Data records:
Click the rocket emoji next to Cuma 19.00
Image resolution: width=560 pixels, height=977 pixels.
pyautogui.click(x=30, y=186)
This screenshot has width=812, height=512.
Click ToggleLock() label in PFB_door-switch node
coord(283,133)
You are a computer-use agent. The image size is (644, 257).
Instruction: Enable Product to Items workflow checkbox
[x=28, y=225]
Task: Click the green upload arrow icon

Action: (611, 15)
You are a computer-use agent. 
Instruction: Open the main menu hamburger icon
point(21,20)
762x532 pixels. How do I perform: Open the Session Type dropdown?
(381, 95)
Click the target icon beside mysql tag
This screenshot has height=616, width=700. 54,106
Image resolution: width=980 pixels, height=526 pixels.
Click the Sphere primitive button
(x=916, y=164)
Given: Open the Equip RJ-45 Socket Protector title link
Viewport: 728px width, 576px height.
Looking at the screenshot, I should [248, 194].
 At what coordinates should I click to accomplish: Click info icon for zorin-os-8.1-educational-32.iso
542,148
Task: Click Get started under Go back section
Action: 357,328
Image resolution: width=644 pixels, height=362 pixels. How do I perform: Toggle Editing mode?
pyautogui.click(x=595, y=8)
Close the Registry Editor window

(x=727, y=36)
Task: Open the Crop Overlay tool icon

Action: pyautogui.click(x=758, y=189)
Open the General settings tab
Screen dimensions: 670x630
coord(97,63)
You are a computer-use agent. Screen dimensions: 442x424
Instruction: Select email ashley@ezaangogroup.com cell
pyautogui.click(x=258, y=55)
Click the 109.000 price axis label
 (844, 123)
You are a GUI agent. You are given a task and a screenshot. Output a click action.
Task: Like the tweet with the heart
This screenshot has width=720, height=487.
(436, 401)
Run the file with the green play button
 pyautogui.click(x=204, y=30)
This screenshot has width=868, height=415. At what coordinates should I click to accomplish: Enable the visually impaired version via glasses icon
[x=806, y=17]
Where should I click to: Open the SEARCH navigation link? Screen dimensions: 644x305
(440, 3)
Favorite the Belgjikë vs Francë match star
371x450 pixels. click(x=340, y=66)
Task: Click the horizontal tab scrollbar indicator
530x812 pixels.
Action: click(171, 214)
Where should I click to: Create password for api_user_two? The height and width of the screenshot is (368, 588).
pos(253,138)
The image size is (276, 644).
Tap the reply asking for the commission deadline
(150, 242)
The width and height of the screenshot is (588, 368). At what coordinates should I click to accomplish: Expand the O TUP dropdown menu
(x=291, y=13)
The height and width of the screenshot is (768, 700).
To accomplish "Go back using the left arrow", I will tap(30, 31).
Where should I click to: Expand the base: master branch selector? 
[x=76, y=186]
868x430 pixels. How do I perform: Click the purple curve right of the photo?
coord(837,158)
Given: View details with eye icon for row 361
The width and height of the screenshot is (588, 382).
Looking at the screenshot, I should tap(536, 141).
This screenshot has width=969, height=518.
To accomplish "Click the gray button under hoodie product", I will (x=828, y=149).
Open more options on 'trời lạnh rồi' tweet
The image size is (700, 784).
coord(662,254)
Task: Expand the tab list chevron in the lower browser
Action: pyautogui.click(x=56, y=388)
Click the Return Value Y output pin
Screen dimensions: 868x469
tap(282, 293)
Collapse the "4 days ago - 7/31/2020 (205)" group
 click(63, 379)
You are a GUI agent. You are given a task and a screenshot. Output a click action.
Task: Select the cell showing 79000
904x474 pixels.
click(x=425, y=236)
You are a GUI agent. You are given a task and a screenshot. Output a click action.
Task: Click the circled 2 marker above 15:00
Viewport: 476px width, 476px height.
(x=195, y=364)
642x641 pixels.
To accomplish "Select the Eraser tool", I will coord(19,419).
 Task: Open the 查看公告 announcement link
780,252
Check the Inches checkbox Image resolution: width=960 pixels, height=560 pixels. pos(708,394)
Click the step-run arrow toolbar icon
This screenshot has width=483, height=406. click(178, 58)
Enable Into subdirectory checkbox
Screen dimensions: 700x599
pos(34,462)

_What you are asked to do_
Search the entries for the string "will" and copy each line where it occurs.

_The answer_
To accomplish "Go back using the left arrow", I will tap(30, 31).
To accomplish "Click the gray button under hoodie product", I will (x=828, y=149).
To accomplish "Select the Eraser tool", I will coord(19,419).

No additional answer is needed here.